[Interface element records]
☆ ☆ ☆ ☆
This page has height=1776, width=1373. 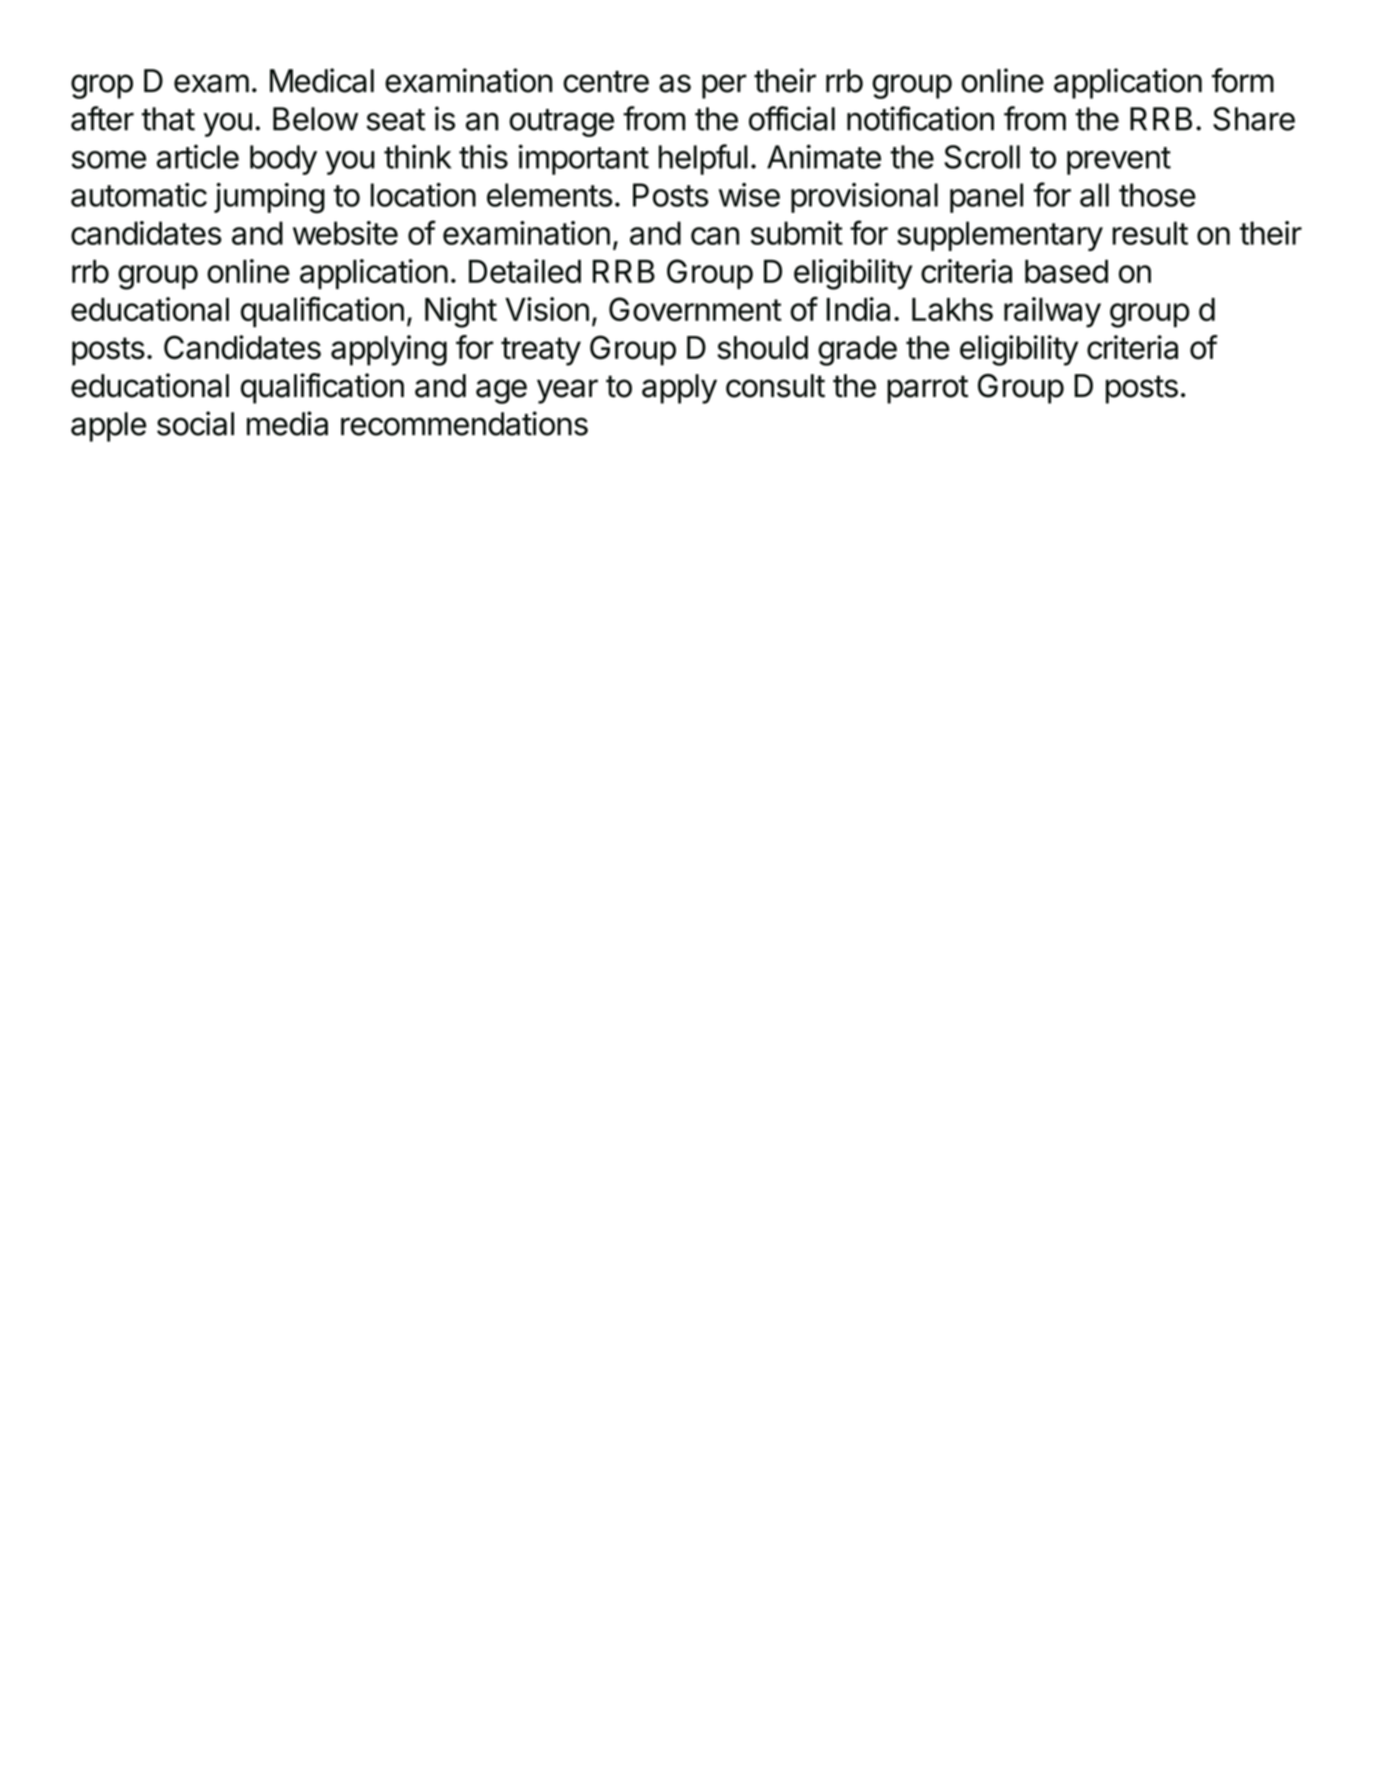 What do you see at coordinates (322, 80) in the page?
I see `Medical` at bounding box center [322, 80].
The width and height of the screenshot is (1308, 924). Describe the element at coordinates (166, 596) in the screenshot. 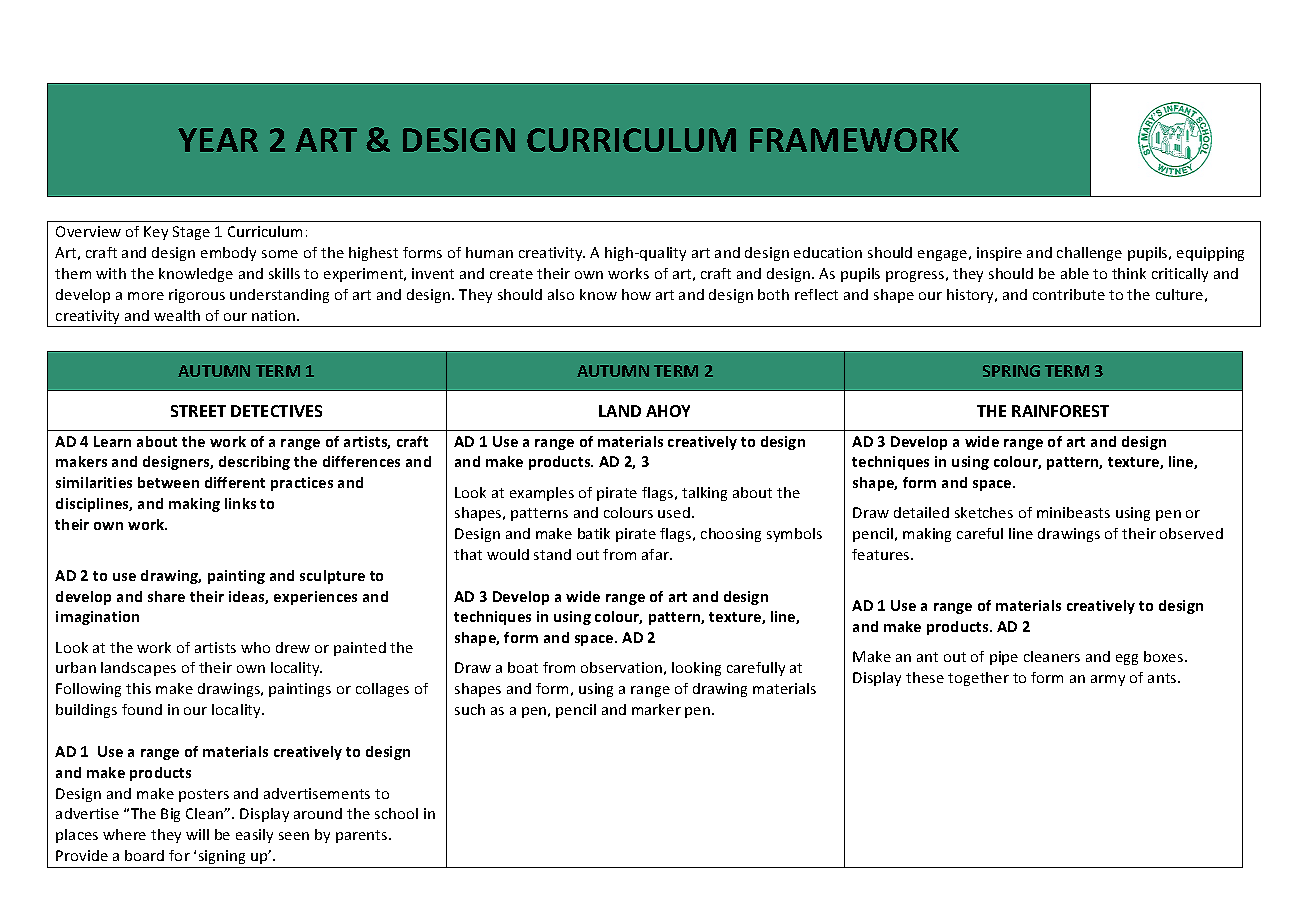

I see `share` at that location.
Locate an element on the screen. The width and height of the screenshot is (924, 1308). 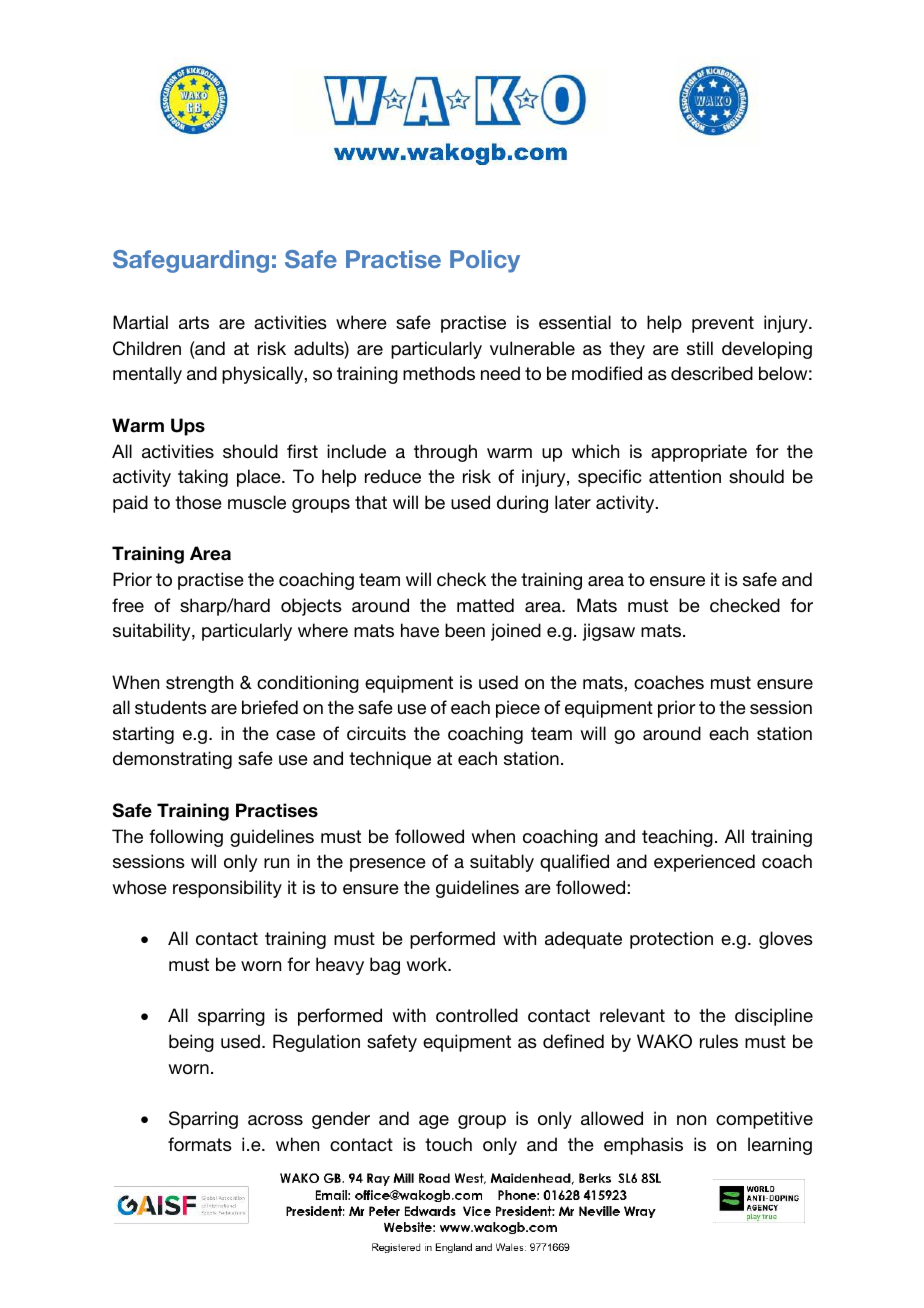
taking is located at coordinates (203, 478).
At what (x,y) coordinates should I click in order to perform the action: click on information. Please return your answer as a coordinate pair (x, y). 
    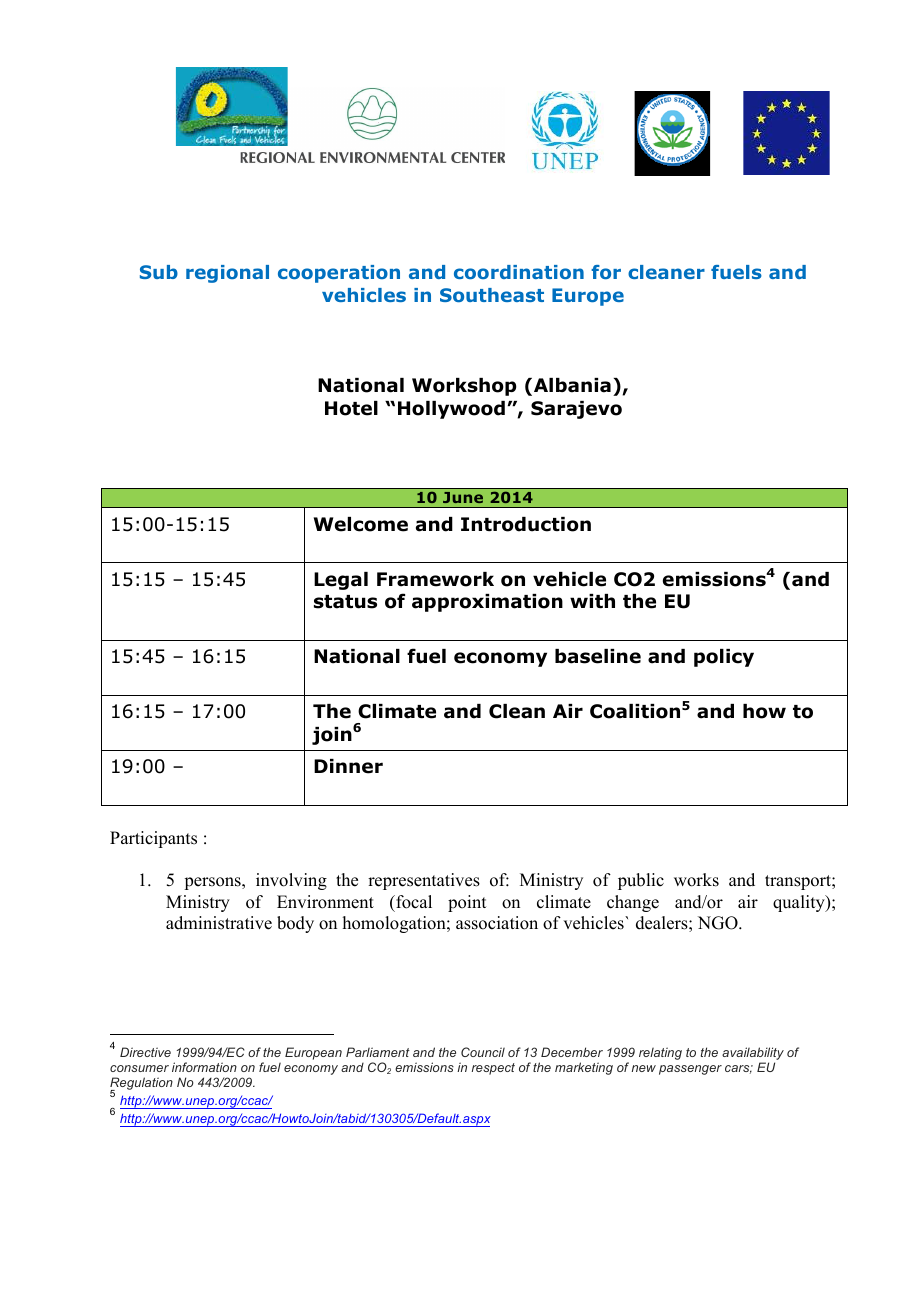
    Looking at the image, I should click on (204, 1067).
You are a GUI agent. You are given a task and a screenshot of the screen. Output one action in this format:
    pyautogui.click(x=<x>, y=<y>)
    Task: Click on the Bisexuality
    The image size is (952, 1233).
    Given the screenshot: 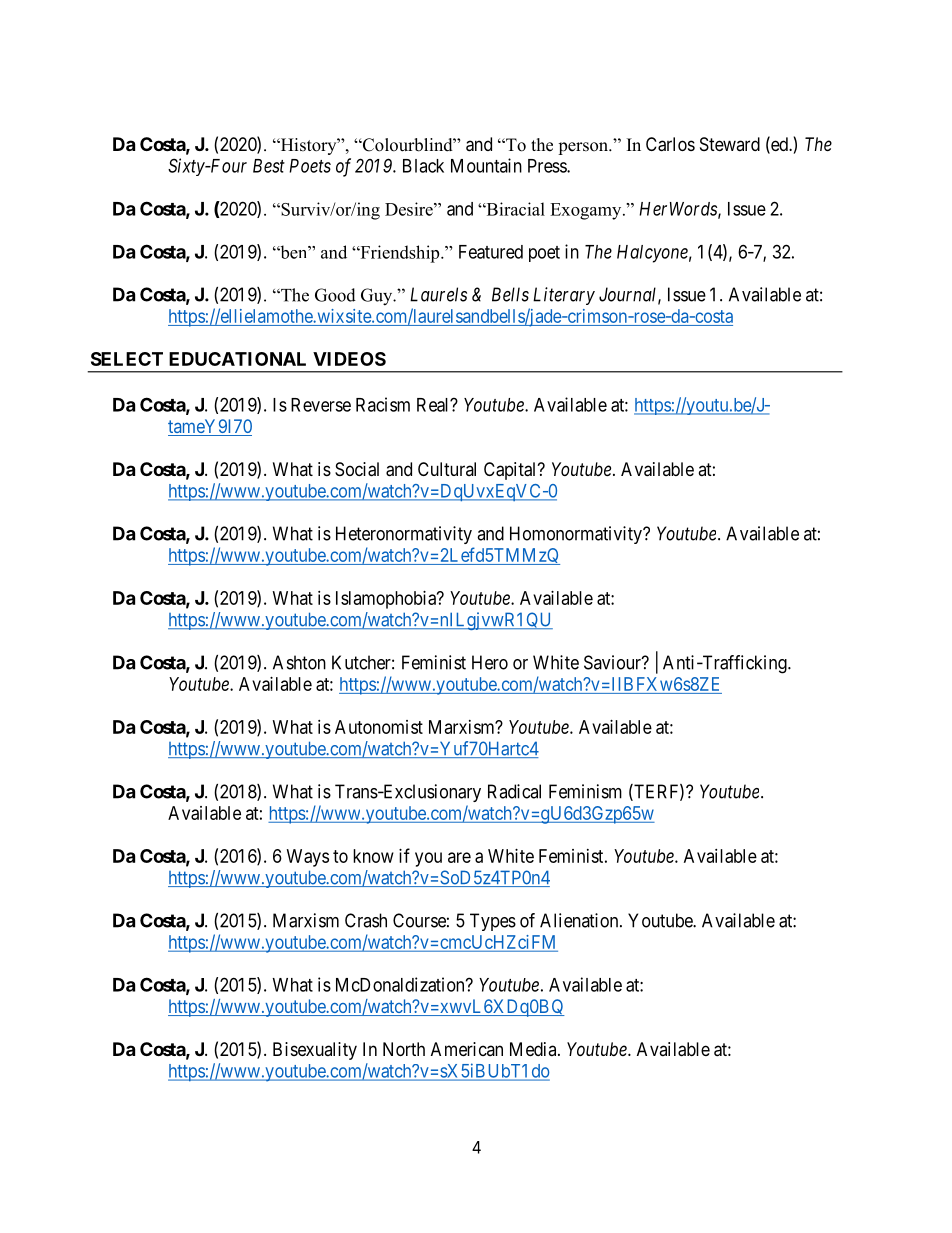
☆ ☆ ☆ ☆
• [TASK GOAL] Copy the records from the line containing "You are a GUI" through the end of the records, swapping "Bisexuality" for "Settings" and changing nothing else. Omit the pictures from your answer.

• [CORRECT OUTPUT]
You are a GUI agent. You are given a task and a screenshot of the screen. Output one action in this format:
    pyautogui.click(x=<x>, y=<y>)
    Task: Click on the Settings
    The image size is (952, 1233).
    Given the screenshot: 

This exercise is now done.